Exercise details →
Down to the last line, repeat the data below exactly.

Stored items →
━━━━━━━━

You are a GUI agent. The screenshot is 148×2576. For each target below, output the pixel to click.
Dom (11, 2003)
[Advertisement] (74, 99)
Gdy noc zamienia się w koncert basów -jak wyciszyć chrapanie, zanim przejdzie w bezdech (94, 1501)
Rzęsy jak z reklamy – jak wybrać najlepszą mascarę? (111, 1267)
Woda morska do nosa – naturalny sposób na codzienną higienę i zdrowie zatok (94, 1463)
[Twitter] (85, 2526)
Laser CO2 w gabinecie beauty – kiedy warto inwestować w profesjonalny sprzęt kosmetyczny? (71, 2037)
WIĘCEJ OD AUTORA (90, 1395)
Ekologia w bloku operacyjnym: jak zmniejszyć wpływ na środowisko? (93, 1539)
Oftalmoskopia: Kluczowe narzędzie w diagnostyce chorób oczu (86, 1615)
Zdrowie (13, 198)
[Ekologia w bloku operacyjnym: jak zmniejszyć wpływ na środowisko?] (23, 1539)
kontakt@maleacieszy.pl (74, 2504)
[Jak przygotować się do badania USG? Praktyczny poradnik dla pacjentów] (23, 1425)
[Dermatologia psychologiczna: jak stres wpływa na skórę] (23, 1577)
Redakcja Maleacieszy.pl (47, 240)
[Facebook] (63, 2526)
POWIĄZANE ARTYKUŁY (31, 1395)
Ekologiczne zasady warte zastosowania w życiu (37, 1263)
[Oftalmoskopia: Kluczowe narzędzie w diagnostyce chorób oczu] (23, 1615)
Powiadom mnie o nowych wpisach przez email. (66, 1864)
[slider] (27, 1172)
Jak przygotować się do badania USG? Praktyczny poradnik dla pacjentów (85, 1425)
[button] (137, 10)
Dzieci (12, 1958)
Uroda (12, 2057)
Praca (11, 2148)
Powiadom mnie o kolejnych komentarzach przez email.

━━━━━━━━

Solution below →
You are a GUI agent. The screenshot is 148×2576. For each target below, output the pixel to click.
Dom (11, 2003)
[Advertisement] (74, 99)
Gdy noc zamienia się w koncert basów -jak wyciszyć chrapanie, zanim przejdzie w bezdech (94, 1501)
Rzęsy jak z reklamy – jak wybrać najlepszą mascarę? (111, 1267)
Woda morska do nosa – naturalny sposób na codzienną higienę i zdrowie zatok (94, 1463)
[Twitter] (85, 2526)
Laser CO2 w gabinecie beauty – kiedy warto inwestować w profesjonalny sprzęt kosmetyczny? (71, 2037)
WIĘCEJ OD AUTORA (90, 1395)
Ekologia w bloku operacyjnym: jak zmniejszyć wpływ na środowisko? (93, 1539)
Oftalmoskopia: Kluczowe narzędzie w diagnostyce chorób oczu (86, 1615)
Zdrowie (13, 198)
[Ekologia w bloku operacyjnym: jak zmniejszyć wpływ na środowisko?] (23, 1539)
kontakt@maleacieszy.pl (74, 2504)
[Jak przygotować się do badania USG? Praktyczny poradnik dla pacjentów] (23, 1425)
[Dermatologia psychologiczna: jak stres wpływa na skórę] (23, 1577)
Redakcja Maleacieszy.pl (47, 240)
[Facebook] (63, 2526)
POWIĄZANE ARTYKUŁY (31, 1395)
Ekologiczne zasady warte zastosowania w życiu (37, 1263)
[Oftalmoskopia: Kluczowe narzędzie w diagnostyce chorób oczu] (23, 1615)
Powiadom mnie o nowych wpisach przez email. (66, 1864)
[slider] (27, 1172)
Jak przygotować się do badania USG? Praktyczny poradnik dla pacjentów (85, 1425)
[button] (137, 10)
Dzieci (12, 1958)
Uroda (12, 2057)
Praca (11, 2148)
Powiadom mnie o kolejnych komentarzach przez email.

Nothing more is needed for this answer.